- PROBLEM REQUIREMENTS: Can you write out these records again, swapping "computer-use agent" for "screen-control agent" everywhere it appears and changing nothing else?
- - - - -
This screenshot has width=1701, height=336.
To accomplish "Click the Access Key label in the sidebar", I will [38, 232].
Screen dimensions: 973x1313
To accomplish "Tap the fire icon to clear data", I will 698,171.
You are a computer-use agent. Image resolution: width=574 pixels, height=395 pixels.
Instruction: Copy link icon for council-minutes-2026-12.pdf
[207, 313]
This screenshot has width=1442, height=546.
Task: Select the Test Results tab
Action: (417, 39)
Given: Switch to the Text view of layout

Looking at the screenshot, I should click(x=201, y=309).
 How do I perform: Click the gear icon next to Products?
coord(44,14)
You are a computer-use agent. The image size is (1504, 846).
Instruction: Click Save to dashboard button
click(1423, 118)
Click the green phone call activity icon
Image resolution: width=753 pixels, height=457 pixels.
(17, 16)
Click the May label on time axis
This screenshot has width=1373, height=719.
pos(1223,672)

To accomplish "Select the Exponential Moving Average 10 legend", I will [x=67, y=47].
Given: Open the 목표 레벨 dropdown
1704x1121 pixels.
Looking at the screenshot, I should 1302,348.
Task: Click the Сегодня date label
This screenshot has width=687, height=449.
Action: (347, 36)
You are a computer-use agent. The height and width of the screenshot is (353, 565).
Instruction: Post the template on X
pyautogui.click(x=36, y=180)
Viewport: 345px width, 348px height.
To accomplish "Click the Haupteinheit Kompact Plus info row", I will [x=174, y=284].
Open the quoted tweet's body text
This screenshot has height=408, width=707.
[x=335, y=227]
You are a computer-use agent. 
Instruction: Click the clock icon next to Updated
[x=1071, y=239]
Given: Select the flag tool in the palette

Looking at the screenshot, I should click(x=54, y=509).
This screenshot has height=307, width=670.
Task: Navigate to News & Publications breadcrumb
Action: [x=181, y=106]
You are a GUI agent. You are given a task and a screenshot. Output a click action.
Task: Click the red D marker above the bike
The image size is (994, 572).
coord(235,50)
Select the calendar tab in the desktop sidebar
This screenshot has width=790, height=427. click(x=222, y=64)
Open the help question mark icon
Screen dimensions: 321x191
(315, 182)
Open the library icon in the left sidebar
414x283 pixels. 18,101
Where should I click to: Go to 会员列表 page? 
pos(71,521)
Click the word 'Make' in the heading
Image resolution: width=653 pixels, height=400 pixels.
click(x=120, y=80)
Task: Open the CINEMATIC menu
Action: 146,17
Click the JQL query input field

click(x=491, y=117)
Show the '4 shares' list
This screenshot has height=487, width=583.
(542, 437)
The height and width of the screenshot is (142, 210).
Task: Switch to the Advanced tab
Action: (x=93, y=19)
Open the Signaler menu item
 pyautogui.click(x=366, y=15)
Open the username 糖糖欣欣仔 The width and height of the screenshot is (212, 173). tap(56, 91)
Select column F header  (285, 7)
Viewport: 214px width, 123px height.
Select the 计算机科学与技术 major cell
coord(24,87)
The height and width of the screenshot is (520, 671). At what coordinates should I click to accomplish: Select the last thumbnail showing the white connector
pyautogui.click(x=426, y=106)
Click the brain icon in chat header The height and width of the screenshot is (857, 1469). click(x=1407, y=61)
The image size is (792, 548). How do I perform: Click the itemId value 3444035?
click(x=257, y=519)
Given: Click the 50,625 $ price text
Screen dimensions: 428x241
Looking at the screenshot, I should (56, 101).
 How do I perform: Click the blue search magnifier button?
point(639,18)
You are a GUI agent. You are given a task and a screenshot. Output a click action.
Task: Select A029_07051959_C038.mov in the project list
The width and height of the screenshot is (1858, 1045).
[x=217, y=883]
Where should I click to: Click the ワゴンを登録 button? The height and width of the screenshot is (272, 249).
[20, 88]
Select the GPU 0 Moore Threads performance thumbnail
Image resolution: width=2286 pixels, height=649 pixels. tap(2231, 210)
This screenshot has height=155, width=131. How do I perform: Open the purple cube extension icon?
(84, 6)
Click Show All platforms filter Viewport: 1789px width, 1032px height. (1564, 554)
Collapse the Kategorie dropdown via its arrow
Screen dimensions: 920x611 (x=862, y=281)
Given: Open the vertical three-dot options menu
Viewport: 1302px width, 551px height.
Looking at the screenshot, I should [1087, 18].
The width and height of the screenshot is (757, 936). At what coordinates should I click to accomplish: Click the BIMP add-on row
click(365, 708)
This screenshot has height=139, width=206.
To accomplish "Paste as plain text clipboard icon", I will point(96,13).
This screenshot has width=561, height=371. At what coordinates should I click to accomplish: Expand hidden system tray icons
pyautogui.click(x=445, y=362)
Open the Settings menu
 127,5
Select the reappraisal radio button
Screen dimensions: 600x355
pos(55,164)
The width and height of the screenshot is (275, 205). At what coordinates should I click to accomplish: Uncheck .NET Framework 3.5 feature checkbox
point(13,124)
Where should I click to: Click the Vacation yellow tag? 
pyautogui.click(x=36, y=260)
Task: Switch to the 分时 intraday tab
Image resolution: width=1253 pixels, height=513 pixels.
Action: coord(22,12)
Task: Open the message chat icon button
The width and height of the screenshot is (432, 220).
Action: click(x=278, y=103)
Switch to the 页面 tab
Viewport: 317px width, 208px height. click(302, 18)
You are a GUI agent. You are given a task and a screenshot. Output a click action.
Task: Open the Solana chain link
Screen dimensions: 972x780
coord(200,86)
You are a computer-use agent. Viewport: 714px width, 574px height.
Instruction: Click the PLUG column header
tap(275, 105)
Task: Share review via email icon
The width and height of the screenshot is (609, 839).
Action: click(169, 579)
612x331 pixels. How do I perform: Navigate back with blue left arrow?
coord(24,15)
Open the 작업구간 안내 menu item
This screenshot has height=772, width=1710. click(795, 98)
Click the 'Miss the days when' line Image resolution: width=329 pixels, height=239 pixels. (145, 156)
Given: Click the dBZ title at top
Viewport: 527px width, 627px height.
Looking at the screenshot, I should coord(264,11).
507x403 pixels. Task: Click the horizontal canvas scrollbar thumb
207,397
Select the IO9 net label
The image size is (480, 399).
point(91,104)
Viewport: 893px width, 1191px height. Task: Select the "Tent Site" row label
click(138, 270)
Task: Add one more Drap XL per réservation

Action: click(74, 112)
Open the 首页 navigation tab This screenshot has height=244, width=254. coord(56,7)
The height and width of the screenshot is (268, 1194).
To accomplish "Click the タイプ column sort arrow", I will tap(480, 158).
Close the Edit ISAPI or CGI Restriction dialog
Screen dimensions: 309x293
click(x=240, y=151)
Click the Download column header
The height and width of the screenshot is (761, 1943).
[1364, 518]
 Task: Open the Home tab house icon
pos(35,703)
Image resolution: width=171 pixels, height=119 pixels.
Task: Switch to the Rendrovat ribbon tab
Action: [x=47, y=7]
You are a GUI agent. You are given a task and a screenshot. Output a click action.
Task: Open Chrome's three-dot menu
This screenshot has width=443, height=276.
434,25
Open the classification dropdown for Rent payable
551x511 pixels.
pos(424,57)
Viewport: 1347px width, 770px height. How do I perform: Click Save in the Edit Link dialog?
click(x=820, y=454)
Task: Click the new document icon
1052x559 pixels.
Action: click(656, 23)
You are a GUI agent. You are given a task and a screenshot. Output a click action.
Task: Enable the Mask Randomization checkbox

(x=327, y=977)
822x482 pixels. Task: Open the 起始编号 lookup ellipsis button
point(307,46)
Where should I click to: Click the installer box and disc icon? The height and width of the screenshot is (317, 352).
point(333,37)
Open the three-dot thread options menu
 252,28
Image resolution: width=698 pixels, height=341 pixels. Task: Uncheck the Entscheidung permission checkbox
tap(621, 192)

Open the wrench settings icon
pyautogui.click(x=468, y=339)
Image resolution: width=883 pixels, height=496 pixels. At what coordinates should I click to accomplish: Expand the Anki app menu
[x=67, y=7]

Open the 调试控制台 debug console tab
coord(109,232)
- - - - -
- SOLUTION TO THIS PROBLEM:
This screenshot has width=1701, height=336.
To accomplish "Click the Access Key label in the sidebar", I will [38, 232].
Screen dimensions: 973x1313
To accomplish "Tap the fire icon to clear data", I will 698,171.
You are a screen-control agent. Image resolution: width=574 pixels, height=395 pixels.
Instruction: Copy link icon for council-minutes-2026-12.pdf
[207, 313]
This screenshot has width=1442, height=546.
Task: Select the Test Results tab
Action: (417, 39)
Given: Switch to the Text view of layout

Looking at the screenshot, I should click(x=201, y=309).
 How do I perform: Click the gear icon next to Products?
coord(44,14)
You are a screen-control agent. The image size is (1504, 846).
Instruction: Click Save to dashboard button
click(1423, 118)
Click the green phone call activity icon
Image resolution: width=753 pixels, height=457 pixels.
(17, 16)
Click the May label on time axis
This screenshot has width=1373, height=719.
pos(1223,672)

To accomplish "Select the Exponential Moving Average 10 legend", I will [x=67, y=47].
Given: Open the 목표 레벨 dropdown
1704x1121 pixels.
Looking at the screenshot, I should 1302,348.
Task: Click the Сегодня date label
This screenshot has width=687, height=449.
Action: (347, 36)
You are a screen-control agent. The height and width of the screenshot is (353, 565).
Instruction: Post the template on X
pyautogui.click(x=36, y=180)
Viewport: 345px width, 348px height.
To accomplish "Click the Haupteinheit Kompact Plus info row", I will [x=174, y=284].
Open the quoted tweet's body text
This screenshot has height=408, width=707.
[x=335, y=227]
You are a screen-control agent. 
Instruction: Click the clock icon next to Updated
[x=1071, y=239]
Given: Select the flag tool in the palette

Looking at the screenshot, I should click(x=54, y=509).
This screenshot has height=307, width=670.
Task: Navigate to News & Publications breadcrumb
Action: [x=181, y=106]
You are a GUI agent. You are given a task and a screenshot. Output a click action.
Task: Click the red D marker above the bike
The image size is (994, 572).
coord(235,50)
Select the calendar tab in the desktop sidebar
This screenshot has width=790, height=427. click(x=222, y=64)
Open the help question mark icon
Screen dimensions: 321x191
(315, 182)
Open the library icon in the left sidebar
414x283 pixels. 18,101
Where should I click to: Go to 会员列表 page? 
pos(71,521)
Click the word 'Make' in the heading
Image resolution: width=653 pixels, height=400 pixels.
click(x=120, y=80)
Task: Open the CINEMATIC menu
Action: 146,17
Click the JQL query input field

click(x=491, y=117)
Show the '4 shares' list
This screenshot has height=487, width=583.
(542, 437)
The height and width of the screenshot is (142, 210).
Task: Switch to the Advanced tab
Action: (x=93, y=19)
Open the Signaler menu item
 pyautogui.click(x=366, y=15)
Open the username 糖糖欣欣仔 The width and height of the screenshot is (212, 173). tap(56, 91)
Select column F header  (285, 7)
Viewport: 214px width, 123px height.
Select the 计算机科学与技术 major cell
coord(24,87)
The height and width of the screenshot is (520, 671). At what coordinates should I click to accomplish: Select the last thumbnail showing the white connector
pyautogui.click(x=426, y=106)
Click the brain icon in chat header The height and width of the screenshot is (857, 1469). click(x=1407, y=61)
The image size is (792, 548). How do I perform: Click the itemId value 3444035?
click(x=257, y=519)
Given: Click the 50,625 $ price text
Screen dimensions: 428x241
Looking at the screenshot, I should (56, 101).
 How do I perform: Click the blue search magnifier button?
point(639,18)
You are a GUI agent. You are given a task and a screenshot. Output a click action.
Task: Select A029_07051959_C038.mov in the project list
The width and height of the screenshot is (1858, 1045).
[x=217, y=883]
Where should I click to: Click the ワゴンを登録 button? The height and width of the screenshot is (272, 249).
[20, 88]
Select the GPU 0 Moore Threads performance thumbnail
Image resolution: width=2286 pixels, height=649 pixels. tap(2231, 210)
This screenshot has height=155, width=131. How do I perform: Open the purple cube extension icon?
(84, 6)
Click Show All platforms filter Viewport: 1789px width, 1032px height. (1564, 554)
Collapse the Kategorie dropdown via its arrow
Screen dimensions: 920x611 (x=862, y=281)
Given: Open the vertical three-dot options menu
Viewport: 1302px width, 551px height.
Looking at the screenshot, I should [1087, 18].
The width and height of the screenshot is (757, 936). At what coordinates should I click to accomplish: Click the BIMP add-on row
click(365, 708)
This screenshot has height=139, width=206.
To accomplish "Paste as plain text clipboard icon", I will point(96,13).
This screenshot has width=561, height=371. At what coordinates should I click to accomplish: Expand hidden system tray icons
pyautogui.click(x=445, y=362)
Open the Settings menu
 127,5
Select the reappraisal radio button
Screen dimensions: 600x355
pos(55,164)
The width and height of the screenshot is (275, 205). At what coordinates should I click to accomplish: Uncheck .NET Framework 3.5 feature checkbox
point(13,124)
Where should I click to: Click the Vacation yellow tag? 
pyautogui.click(x=36, y=260)
Task: Switch to the 分时 intraday tab
Image resolution: width=1253 pixels, height=513 pixels.
Action: coord(22,12)
Task: Open the message chat icon button
The width and height of the screenshot is (432, 220).
Action: click(x=278, y=103)
Switch to the 页面 tab
Viewport: 317px width, 208px height. click(302, 18)
You are a GUI agent. You are given a task and a screenshot. Output a click action.
Task: Open the Solana chain link
Screen dimensions: 972x780
coord(200,86)
You are a screen-control agent. Viewport: 714px width, 574px height.
Instruction: Click the PLUG column header
tap(275, 105)
Task: Share review via email icon
The width and height of the screenshot is (609, 839).
Action: click(169, 579)
612x331 pixels. How do I perform: Navigate back with blue left arrow?
coord(24,15)
Open the 작업구간 안내 menu item
This screenshot has height=772, width=1710. click(795, 98)
Click the 'Miss the days when' line Image resolution: width=329 pixels, height=239 pixels. (145, 156)
Given: Click the dBZ title at top
Viewport: 527px width, 627px height.
Looking at the screenshot, I should coord(264,11).
507x403 pixels. Task: Click the horizontal canvas scrollbar thumb
207,397
Select the IO9 net label
The image size is (480, 399).
point(91,104)
Viewport: 893px width, 1191px height. Task: Select the "Tent Site" row label
click(138, 270)
Task: Add one more Drap XL per réservation

Action: click(74, 112)
Open the 首页 navigation tab This screenshot has height=244, width=254. coord(56,7)
The height and width of the screenshot is (268, 1194).
To accomplish "Click the タイプ column sort arrow", I will tap(480, 158).
Close the Edit ISAPI or CGI Restriction dialog
Screen dimensions: 309x293
click(x=240, y=151)
Click the Download column header
The height and width of the screenshot is (761, 1943).
[1364, 518]
 Task: Open the Home tab house icon
pos(35,703)
Image resolution: width=171 pixels, height=119 pixels.
Task: Switch to the Rendrovat ribbon tab
Action: [x=47, y=7]
You are a GUI agent. You are given a task and a screenshot. Output a click action.
Task: Open Chrome's three-dot menu
This screenshot has width=443, height=276.
434,25
Open the classification dropdown for Rent payable
551x511 pixels.
pos(424,57)
Viewport: 1347px width, 770px height. How do I perform: Click Save in the Edit Link dialog?
click(x=820, y=454)
Task: Click the new document icon
1052x559 pixels.
Action: click(656, 23)
You are a GUI agent. You are given a task and a screenshot. Output a click action.
Task: Enable the Mask Randomization checkbox

(x=327, y=977)
822x482 pixels. Task: Open the 起始编号 lookup ellipsis button
point(307,46)
Where should I click to: Click the installer box and disc icon? The height and width of the screenshot is (317, 352).
point(333,37)
Open the three-dot thread options menu
 252,28
Image resolution: width=698 pixels, height=341 pixels. Task: Uncheck the Entscheidung permission checkbox
tap(621, 192)

Open the wrench settings icon
pyautogui.click(x=468, y=339)
Image resolution: width=883 pixels, height=496 pixels. At what coordinates should I click to accomplish: Expand the Anki app menu
[x=67, y=7]

Open the 调试控制台 debug console tab
coord(109,232)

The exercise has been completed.